Milwaukee World Superbike boss Shaun Muir says he would like his squad “to be considered” for factory tie-ups with BMW and Suzuki in 2019.
Aprilia withdrew its factory involvement from WSBK at the end 2015 to focus on its fledgling MotoGP works effort, but put more involvement back into WSBK with Muir’s team last season.
Muir confirmed to Motorsport.com that “constructive” talks with Aprilia have taken place about extending their partnership, and hasn’t ruled out running RSV4s in ’19.
But, should Aprilia withdraw again, Muir will look at running Ducati machinery, and also suggested a partnership with BMW or Suzuki could be possible if either marque can offer full factory support.
“We had a constructive meeting with Aprilia,” Muir said. “In the next 10 days it will become very clear which direction we go.
“Not really before BMW decides to have a full factory deal [will we consider them]. But we would like to be considered for this if it happens.
“The same with Suzuki. We would like to be considered for this if they have a factory deal.

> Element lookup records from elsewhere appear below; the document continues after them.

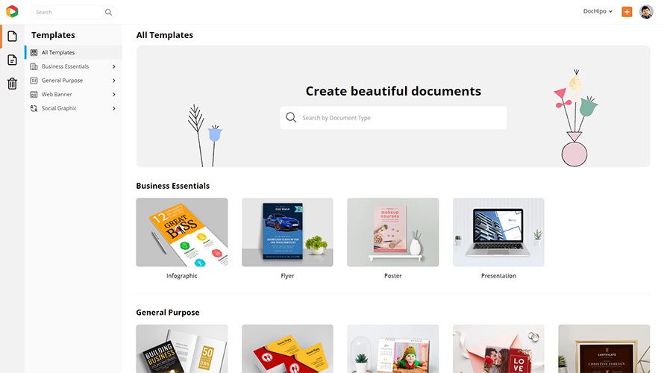Open the Presentation template thumbnail
Viewport: 664px width, 373px height.
click(498, 233)
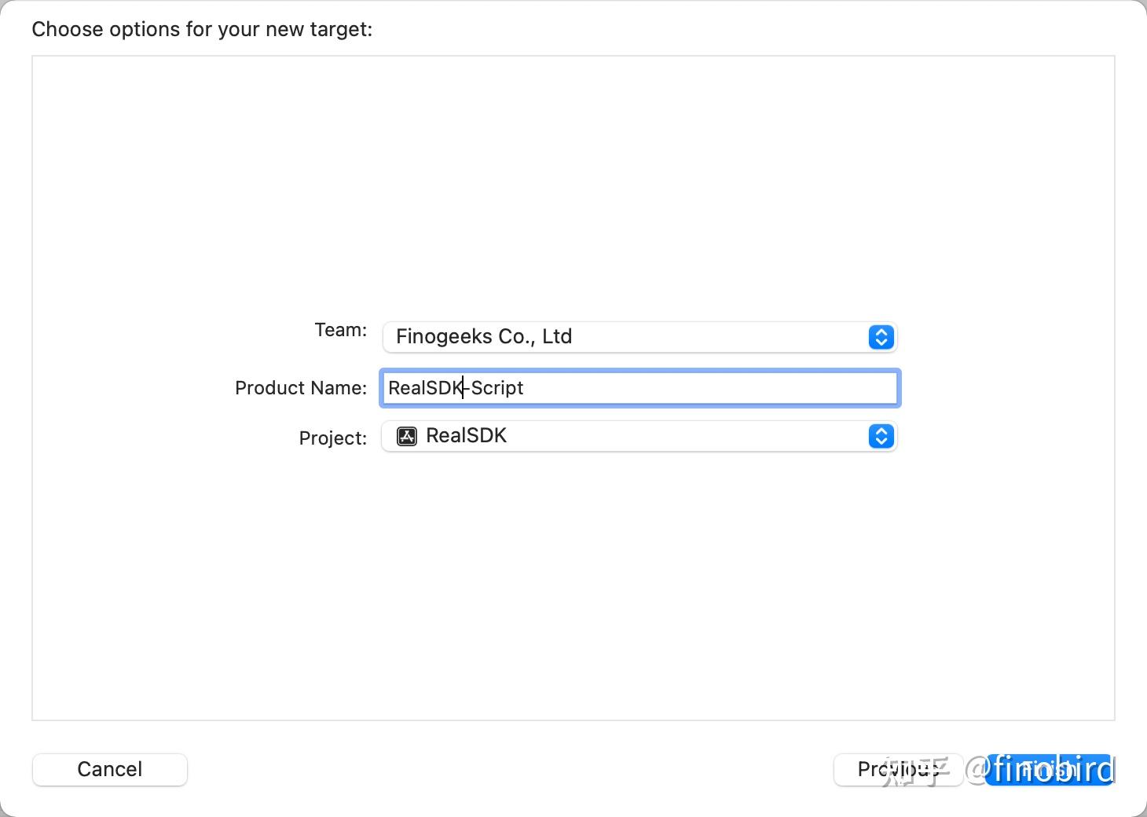Viewport: 1147px width, 817px height.
Task: Click the "RealSDK" text in Product Name field
Action: pos(424,388)
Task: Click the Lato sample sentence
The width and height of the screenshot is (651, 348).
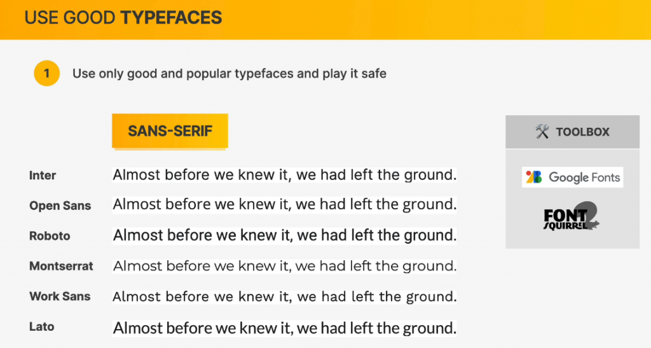Action: (x=285, y=328)
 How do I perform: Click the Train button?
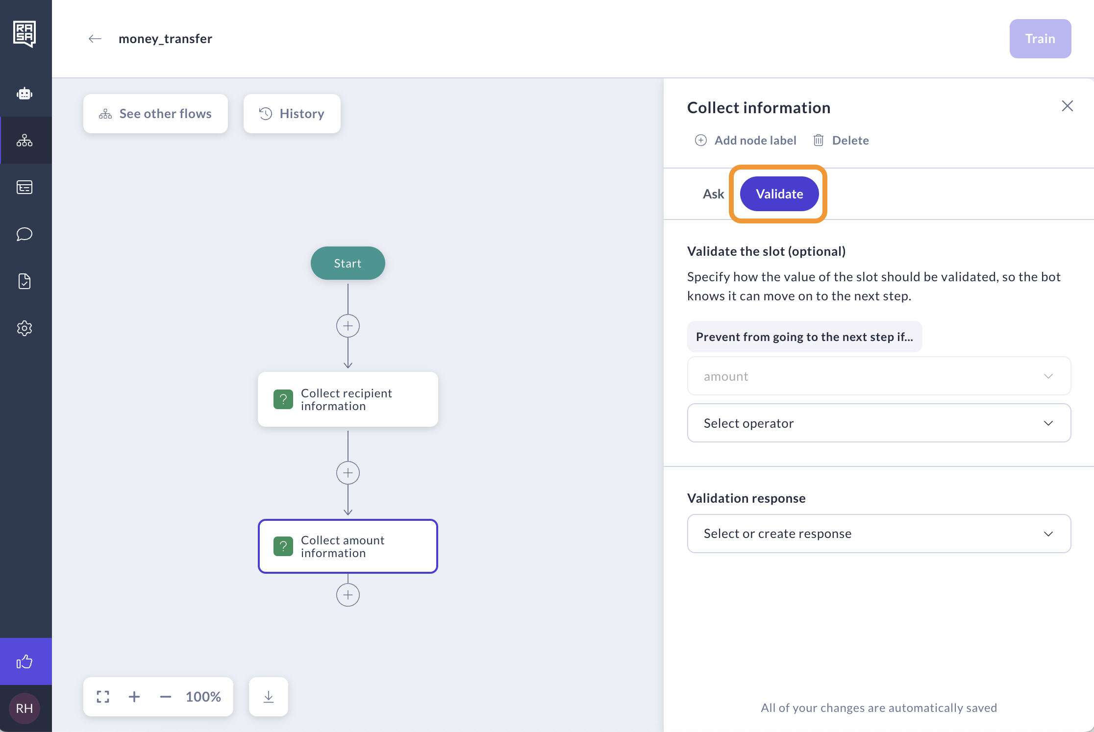1040,39
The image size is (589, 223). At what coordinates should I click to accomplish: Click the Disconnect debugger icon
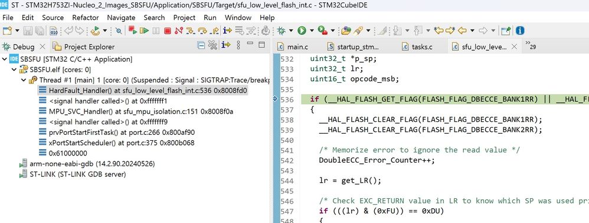point(179,31)
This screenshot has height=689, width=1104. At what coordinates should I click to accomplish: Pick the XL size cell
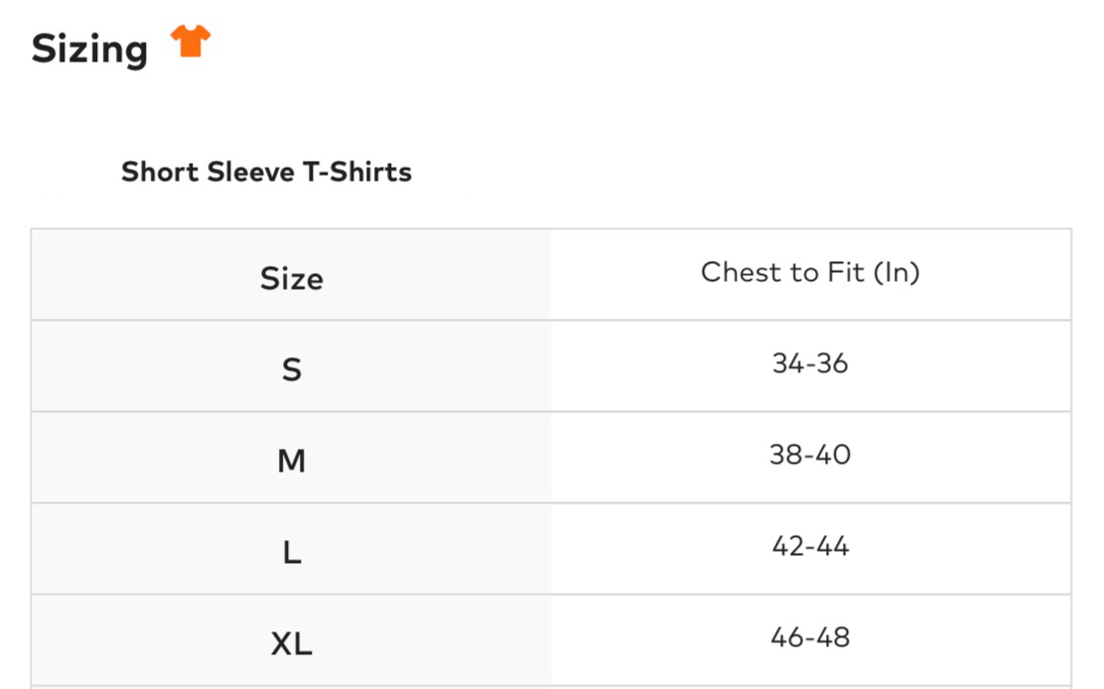click(x=291, y=644)
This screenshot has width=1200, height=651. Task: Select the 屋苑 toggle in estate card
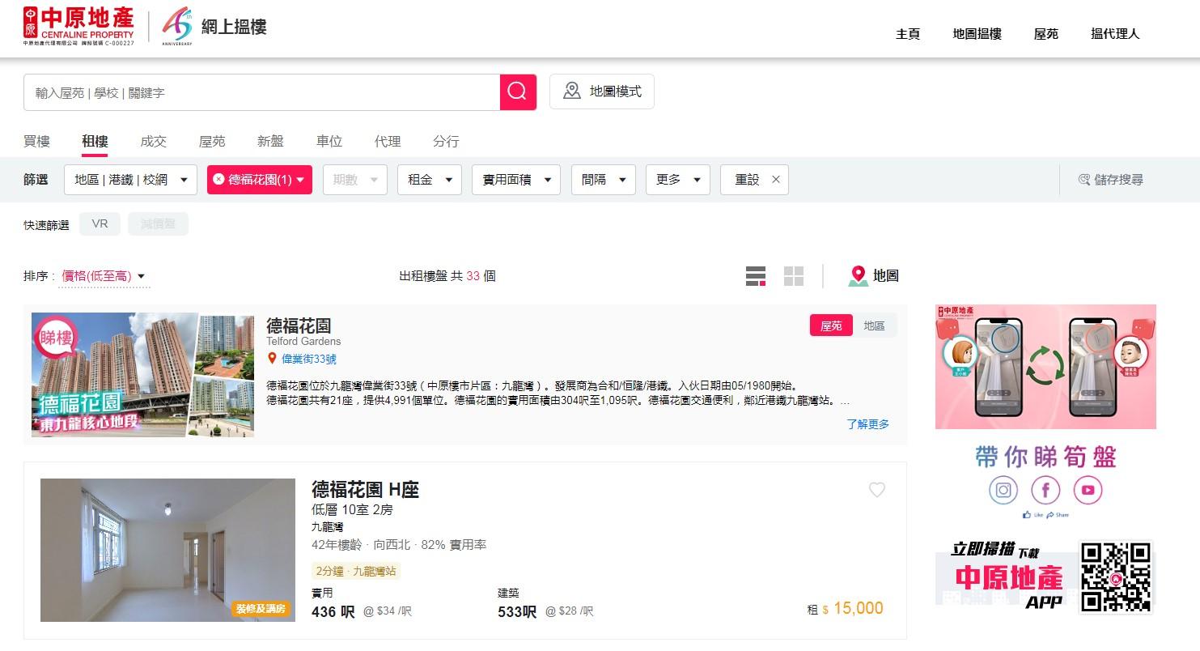[x=831, y=326]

“If nothing like this happens, we would explore leasing Ducatis. First things first is to get everything on the table and then we can make a sensible decision, a rational decision.”
Pressed on whether a decision on the futures of Eugene Laverty and Lorenzo Savadori had been made, Muir replied: “Nothing clear. For sure I want to talk now with my two riders.
“The contract with Lorenzo is with Aprilia, the contract with Eugene is with myself. I have an open mind.
“For sure before I talk to the riders I need to have a bike to sell the riders. Also I need to understand which riders are available.”
Laverty bemoans lack of Aprilia support
Laverty says his back-to-back podium finishes in America and at Misano this season was an “SMR effort”, as Aprilia’s support for the team has been lacking since the middle of last year.
Struggling to stop the bike for much of this season, Laverty says a “true factory team” would have fixed this issue sooner, and believes Aprilia’s lack of support has “made the bike dangerous.”
“The first half of last year, because let’s say up to Laguna Seca last year there was a lot of factory support,” said the Irishman, who returned to WSBK last year after a spell in MotoGP.
“I think mid-season, whenever I went second position or fourth position on the Friday afternoon at Laguna Seca, I said ‘yeah, we have a bike that can be on the podium here’.
“Unfortunately it took us one year to get that. The bike hasn’t changed that much to get that, we haven’t received many updates from Aprilia.
“So this year it’s been a lot of SMR, it’s been an SMR effort this year.”
He added: “There’s one limitation that we’ve really had for this last year, and now in Portugal I think we’re finally going to get something to make the bike stop better.
“But that’s taken too long. If you’re really a true factory team, we should have had that in the winter because that’s always been a problem and it’s made this bike dangerous.”